Entries provided:
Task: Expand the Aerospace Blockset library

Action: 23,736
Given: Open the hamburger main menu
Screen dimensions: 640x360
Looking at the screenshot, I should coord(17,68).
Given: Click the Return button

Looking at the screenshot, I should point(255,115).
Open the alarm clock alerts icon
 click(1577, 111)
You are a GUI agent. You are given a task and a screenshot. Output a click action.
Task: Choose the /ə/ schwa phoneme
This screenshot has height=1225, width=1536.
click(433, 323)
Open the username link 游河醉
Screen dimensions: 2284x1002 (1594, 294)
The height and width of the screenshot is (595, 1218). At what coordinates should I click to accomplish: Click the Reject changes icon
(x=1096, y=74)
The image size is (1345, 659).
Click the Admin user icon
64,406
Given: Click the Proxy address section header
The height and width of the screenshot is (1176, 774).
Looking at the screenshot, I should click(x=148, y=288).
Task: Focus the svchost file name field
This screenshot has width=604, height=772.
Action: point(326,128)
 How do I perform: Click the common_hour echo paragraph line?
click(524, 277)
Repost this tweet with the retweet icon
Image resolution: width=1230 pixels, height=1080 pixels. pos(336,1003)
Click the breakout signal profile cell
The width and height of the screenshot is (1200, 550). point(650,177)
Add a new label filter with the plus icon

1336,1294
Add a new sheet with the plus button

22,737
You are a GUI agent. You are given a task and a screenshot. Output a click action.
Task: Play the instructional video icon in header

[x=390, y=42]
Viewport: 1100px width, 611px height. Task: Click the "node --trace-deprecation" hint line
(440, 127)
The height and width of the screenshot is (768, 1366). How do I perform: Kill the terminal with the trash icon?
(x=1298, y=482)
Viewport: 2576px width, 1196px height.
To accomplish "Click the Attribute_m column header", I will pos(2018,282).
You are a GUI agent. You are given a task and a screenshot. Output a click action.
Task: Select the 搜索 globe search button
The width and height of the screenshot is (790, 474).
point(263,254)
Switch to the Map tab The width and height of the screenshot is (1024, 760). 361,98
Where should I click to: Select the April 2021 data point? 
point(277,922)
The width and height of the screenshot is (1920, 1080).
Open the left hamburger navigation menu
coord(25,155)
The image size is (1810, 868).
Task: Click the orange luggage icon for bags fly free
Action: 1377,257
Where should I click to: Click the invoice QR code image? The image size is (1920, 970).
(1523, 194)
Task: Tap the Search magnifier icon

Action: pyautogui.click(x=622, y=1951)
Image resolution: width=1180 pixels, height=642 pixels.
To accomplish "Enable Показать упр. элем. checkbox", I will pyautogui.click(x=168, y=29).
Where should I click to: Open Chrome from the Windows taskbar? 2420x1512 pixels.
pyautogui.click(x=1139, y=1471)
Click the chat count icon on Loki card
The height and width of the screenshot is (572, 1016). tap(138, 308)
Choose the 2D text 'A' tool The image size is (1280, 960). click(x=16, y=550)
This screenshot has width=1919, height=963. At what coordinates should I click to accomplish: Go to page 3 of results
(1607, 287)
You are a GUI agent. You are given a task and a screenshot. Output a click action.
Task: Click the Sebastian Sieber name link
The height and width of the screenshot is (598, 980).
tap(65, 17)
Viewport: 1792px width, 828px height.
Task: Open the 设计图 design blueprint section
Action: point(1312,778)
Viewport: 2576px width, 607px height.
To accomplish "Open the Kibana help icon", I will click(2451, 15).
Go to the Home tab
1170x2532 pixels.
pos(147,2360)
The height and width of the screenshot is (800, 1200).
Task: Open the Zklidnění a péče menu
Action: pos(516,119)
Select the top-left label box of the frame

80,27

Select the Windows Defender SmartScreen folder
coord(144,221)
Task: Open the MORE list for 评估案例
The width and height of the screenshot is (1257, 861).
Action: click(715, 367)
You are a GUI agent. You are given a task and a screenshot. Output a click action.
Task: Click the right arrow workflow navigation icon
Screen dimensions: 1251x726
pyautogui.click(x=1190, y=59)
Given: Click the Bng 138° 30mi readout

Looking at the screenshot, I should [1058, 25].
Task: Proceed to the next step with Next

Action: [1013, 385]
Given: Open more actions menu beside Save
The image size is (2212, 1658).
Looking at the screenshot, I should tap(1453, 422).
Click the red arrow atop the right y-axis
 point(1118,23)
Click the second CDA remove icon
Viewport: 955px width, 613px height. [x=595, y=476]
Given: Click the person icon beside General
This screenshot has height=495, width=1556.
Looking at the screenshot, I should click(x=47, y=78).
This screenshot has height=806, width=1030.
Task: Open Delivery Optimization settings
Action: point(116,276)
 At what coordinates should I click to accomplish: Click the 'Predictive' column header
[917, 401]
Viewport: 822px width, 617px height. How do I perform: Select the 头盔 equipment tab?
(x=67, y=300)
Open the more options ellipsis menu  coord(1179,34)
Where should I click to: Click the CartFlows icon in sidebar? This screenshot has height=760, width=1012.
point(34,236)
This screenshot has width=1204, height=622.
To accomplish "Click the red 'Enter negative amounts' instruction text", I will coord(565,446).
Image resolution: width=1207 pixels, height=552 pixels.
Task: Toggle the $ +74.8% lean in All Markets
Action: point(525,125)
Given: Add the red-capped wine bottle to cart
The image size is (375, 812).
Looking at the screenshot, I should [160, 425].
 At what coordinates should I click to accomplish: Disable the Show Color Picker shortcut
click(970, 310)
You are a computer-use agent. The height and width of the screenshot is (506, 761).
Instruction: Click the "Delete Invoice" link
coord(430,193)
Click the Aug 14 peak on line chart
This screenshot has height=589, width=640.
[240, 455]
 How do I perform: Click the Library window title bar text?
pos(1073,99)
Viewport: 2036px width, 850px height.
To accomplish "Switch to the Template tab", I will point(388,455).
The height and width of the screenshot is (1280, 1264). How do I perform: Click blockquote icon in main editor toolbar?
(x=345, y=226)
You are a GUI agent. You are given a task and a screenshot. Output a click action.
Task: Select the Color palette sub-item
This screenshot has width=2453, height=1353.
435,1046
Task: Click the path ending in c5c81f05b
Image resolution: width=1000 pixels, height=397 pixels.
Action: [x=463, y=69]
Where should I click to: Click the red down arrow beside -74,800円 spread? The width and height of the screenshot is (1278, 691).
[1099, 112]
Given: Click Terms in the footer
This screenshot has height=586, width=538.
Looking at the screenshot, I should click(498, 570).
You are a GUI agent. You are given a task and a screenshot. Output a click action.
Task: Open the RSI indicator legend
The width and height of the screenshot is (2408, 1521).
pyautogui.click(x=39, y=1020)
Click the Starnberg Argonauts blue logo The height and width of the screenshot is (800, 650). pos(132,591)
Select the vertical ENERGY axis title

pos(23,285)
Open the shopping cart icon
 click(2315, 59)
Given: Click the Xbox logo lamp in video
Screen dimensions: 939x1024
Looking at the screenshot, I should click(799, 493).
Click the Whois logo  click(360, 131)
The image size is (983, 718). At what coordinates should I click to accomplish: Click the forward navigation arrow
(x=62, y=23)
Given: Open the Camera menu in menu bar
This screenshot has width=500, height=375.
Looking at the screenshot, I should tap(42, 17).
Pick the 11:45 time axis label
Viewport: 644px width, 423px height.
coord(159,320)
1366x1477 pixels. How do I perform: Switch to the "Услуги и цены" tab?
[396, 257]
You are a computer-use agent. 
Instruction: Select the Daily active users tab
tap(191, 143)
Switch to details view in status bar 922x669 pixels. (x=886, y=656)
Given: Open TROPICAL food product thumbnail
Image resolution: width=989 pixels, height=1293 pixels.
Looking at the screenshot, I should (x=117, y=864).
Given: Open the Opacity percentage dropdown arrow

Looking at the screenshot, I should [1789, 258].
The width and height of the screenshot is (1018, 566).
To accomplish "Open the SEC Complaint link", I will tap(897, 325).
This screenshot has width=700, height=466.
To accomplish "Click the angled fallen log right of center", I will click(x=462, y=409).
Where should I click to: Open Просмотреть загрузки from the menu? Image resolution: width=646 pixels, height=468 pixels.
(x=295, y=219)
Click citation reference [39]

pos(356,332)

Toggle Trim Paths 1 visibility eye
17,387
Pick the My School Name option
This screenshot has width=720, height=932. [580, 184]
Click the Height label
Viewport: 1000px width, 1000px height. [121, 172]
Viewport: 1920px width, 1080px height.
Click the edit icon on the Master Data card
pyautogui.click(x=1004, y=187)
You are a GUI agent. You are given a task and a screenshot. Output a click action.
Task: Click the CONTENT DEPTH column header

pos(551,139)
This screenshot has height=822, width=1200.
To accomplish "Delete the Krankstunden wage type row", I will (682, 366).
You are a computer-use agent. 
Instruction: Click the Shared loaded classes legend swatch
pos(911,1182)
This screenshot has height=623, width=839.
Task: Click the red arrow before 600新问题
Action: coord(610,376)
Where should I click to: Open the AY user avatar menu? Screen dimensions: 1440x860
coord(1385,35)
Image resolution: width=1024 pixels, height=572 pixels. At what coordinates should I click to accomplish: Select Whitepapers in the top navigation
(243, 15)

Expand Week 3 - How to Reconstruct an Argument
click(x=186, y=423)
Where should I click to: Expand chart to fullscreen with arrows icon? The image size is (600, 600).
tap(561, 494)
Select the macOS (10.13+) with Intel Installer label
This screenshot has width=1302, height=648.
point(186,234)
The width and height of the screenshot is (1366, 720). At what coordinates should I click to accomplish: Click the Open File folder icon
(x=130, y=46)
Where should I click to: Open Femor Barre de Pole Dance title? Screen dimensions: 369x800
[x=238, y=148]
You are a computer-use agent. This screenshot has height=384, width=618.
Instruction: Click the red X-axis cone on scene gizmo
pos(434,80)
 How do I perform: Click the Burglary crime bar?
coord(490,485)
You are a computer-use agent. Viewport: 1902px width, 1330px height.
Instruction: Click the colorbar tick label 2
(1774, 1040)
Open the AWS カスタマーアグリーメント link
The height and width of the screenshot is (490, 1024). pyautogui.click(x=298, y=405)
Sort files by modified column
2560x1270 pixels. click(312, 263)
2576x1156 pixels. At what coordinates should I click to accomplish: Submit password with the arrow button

What you have to do: Lay out the part of the items that opens with the line containing "Switch to the Map" and closes with the line containing "will pyautogui.click(x=168, y=29)." as a JSON list of strings, one string per line, with blank lines omitted.

Response:
[
  "Switch to the Map tab The width and height of the screenshot is (1024, 760). 361,98",
  "Where should I click to: Select the April 2021 data point? ",
  "point(277,922)",
  "The width and height of the screenshot is (1920, 1080).",
  "Open the left hamburger navigation menu",
  "coord(25,155)",
  "The image size is (1810, 868).",
  "Task: Click the orange luggage icon for bags fly free",
  "Action: 1377,257",
  "Where should I click to: Click the invoice QR code image? The image size is (1920, 970).",
  "(1523, 194)",
  "Task: Tap the Search magnifier icon",
  "Action: pyautogui.click(x=622, y=1951)",
  "Image resolution: width=1180 pixels, height=642 pixels.",
  "To accomplish \"Enable Показать упр. элем. checkbox\", I will pyautogui.click(x=168, y=29)."
]